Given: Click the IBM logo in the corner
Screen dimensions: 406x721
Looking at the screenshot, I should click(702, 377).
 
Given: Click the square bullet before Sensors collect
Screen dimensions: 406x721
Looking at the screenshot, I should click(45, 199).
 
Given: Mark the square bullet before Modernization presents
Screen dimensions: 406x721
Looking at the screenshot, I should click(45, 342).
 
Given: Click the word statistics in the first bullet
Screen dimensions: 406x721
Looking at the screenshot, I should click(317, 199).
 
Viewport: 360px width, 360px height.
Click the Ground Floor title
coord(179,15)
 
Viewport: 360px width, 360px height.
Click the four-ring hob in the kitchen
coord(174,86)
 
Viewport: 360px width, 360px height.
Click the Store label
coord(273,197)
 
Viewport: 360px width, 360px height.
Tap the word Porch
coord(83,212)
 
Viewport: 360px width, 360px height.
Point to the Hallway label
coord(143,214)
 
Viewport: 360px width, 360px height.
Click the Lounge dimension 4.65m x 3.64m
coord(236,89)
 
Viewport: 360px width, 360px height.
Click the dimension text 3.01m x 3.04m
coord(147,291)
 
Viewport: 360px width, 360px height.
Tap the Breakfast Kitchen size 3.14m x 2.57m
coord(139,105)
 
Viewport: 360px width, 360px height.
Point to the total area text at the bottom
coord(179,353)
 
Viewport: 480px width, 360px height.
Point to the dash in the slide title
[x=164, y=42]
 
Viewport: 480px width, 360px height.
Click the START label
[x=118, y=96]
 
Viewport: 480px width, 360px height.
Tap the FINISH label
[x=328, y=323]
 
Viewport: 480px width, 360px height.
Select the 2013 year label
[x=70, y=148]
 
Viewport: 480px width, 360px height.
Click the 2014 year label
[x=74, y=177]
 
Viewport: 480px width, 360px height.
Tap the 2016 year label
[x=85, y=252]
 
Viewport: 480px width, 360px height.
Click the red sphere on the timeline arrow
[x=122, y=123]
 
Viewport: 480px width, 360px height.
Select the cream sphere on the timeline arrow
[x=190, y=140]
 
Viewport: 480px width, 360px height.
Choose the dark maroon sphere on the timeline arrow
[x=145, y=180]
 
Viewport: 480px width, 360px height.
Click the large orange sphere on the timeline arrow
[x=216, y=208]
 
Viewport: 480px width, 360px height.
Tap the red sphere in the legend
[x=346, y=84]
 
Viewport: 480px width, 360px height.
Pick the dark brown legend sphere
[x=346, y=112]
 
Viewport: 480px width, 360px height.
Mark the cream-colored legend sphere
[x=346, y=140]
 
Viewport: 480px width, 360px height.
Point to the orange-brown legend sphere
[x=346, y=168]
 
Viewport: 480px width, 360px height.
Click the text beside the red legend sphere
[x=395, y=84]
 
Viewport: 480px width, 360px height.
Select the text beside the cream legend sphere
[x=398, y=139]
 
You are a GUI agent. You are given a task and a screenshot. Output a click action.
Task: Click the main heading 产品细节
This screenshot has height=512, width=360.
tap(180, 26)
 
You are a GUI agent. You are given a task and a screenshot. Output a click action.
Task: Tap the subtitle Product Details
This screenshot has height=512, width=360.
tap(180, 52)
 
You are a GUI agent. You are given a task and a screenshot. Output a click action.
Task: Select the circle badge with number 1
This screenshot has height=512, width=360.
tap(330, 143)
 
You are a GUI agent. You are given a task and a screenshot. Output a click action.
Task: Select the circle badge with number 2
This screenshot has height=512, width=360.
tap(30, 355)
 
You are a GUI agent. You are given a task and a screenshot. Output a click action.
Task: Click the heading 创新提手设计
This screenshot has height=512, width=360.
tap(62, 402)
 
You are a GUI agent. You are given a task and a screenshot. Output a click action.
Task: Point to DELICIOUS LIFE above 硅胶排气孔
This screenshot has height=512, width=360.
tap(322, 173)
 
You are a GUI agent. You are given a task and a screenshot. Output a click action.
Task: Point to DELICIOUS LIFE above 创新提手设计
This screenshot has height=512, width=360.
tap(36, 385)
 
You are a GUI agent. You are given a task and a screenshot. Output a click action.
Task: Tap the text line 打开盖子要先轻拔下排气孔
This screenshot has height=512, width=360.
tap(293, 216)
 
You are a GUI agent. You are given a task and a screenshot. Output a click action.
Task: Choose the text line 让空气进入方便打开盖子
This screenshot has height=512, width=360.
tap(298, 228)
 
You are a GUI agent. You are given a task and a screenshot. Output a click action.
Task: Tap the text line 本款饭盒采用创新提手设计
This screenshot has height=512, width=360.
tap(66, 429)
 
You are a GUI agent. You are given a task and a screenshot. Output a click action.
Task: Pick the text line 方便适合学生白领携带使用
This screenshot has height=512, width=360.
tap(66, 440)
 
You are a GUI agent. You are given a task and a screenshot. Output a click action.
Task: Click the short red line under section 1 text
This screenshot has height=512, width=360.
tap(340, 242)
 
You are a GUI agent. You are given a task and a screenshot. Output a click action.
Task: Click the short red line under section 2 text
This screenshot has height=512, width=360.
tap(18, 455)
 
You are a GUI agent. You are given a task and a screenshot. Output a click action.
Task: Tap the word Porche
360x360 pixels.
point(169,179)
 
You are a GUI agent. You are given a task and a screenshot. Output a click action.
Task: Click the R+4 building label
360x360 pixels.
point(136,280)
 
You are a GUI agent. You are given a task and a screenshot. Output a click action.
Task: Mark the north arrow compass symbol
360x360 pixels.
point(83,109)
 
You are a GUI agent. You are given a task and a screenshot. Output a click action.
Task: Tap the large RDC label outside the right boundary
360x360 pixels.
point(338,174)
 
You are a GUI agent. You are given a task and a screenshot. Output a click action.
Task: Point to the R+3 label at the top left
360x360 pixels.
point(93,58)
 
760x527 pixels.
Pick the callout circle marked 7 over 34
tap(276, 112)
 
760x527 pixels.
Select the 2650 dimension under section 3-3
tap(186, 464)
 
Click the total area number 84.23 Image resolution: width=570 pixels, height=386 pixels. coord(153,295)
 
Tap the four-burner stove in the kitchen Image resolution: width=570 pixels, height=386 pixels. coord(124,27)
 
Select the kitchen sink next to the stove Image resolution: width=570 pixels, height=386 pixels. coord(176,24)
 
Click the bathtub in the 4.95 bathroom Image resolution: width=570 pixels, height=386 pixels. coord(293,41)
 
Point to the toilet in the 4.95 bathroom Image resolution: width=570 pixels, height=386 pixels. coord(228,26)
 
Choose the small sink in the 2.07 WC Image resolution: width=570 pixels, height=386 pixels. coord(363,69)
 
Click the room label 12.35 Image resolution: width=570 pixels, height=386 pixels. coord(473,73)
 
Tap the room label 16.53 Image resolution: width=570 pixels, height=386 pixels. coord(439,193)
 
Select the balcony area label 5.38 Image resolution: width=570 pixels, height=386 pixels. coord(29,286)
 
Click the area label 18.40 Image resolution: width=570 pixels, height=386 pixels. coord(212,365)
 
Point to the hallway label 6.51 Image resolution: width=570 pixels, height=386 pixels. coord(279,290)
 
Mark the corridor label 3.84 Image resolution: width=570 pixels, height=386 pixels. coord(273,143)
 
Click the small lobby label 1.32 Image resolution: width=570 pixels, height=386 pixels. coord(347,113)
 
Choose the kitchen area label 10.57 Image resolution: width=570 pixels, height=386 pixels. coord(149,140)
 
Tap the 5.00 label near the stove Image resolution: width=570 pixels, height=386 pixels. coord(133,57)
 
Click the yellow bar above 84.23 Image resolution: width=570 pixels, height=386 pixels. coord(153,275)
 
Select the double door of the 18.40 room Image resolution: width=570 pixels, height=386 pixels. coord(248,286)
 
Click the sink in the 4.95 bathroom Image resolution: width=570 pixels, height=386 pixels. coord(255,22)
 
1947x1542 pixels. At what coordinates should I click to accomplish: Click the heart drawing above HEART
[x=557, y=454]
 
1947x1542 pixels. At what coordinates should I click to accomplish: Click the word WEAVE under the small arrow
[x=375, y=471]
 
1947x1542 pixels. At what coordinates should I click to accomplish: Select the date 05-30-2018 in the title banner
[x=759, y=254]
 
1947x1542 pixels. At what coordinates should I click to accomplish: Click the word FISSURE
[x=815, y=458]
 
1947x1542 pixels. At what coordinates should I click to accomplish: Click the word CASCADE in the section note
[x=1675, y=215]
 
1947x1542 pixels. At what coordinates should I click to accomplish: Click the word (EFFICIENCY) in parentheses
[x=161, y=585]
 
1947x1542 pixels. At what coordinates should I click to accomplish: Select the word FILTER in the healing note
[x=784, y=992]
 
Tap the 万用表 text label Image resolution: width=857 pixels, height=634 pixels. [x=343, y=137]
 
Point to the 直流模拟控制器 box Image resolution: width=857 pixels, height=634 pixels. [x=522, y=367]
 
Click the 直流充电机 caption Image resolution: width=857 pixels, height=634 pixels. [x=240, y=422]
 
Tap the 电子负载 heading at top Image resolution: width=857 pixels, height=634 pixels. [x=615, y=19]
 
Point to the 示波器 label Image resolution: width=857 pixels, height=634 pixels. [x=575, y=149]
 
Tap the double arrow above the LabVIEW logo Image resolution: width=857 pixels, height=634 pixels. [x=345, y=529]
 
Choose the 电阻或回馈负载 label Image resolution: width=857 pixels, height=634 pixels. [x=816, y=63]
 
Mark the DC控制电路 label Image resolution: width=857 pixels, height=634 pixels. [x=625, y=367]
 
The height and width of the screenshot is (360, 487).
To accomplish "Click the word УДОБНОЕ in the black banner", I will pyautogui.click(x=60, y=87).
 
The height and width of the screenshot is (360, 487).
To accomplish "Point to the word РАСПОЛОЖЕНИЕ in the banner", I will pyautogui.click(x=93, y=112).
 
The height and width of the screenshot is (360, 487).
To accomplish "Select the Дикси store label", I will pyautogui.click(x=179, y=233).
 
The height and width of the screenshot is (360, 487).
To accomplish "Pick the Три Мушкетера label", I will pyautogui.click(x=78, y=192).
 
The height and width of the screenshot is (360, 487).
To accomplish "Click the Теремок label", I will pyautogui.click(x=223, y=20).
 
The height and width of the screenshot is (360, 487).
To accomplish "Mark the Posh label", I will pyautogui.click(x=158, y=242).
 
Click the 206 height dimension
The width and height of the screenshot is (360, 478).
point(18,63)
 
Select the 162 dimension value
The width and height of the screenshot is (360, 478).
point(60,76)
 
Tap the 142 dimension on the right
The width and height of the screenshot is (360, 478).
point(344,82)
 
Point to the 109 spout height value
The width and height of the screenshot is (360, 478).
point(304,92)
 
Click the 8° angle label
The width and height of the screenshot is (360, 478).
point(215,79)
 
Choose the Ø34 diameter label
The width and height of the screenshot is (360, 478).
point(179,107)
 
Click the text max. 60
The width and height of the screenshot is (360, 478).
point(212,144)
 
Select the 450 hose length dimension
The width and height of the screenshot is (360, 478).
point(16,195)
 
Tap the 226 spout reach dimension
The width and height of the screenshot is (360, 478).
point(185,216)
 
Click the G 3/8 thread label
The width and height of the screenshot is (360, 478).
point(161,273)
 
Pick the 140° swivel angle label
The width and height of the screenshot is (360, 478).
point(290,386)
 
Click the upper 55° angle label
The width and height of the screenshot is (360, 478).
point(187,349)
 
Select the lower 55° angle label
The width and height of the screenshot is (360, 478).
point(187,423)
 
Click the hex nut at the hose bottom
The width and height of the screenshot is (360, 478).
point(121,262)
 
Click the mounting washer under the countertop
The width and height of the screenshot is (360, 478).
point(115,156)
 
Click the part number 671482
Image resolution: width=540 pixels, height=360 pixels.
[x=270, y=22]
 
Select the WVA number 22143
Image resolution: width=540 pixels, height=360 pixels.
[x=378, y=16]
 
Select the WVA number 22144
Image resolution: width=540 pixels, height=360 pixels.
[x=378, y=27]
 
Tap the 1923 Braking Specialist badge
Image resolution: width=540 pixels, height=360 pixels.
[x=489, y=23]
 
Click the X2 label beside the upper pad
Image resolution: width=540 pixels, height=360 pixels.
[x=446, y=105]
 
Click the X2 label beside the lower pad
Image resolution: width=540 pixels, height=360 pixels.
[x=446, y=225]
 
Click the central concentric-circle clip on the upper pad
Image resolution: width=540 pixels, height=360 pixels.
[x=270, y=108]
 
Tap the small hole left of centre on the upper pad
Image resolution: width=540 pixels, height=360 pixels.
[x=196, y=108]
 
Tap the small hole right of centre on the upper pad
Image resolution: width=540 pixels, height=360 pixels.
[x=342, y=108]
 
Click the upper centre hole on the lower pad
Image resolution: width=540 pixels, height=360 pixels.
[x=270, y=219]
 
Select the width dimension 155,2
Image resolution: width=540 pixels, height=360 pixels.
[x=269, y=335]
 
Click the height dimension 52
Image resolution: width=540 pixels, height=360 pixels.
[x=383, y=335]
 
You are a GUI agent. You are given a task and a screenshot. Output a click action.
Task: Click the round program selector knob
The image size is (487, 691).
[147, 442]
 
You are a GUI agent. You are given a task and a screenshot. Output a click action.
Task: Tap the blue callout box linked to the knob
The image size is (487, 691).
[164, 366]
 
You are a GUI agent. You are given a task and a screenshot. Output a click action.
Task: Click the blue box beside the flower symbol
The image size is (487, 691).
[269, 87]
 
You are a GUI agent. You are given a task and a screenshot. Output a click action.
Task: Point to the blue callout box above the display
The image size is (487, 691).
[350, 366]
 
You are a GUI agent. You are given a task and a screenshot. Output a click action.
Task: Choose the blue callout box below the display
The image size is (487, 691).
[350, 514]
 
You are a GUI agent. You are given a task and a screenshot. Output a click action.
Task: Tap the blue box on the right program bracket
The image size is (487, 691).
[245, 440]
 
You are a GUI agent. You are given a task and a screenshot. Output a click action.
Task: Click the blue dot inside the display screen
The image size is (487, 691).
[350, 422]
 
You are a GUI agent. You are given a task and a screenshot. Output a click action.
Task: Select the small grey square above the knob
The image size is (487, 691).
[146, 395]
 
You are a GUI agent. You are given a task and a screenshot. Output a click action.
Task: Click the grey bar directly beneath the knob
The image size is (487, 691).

» **Exercise objective**:
Retype the material from the line containing "Mark the corridor" up to and including the line containing "Choose the kitchen", keeping every character unchanged.

» **Task output**:
Mark the corridor label 3.84 Image resolution: width=570 pixels, height=386 pixels. coord(273,143)
 
Click the small lobby label 1.32 Image resolution: width=570 pixels, height=386 pixels. coord(347,113)
 
Choose the kitchen area label 10.57 Image resolution: width=570 pixels, height=386 pixels. coord(149,140)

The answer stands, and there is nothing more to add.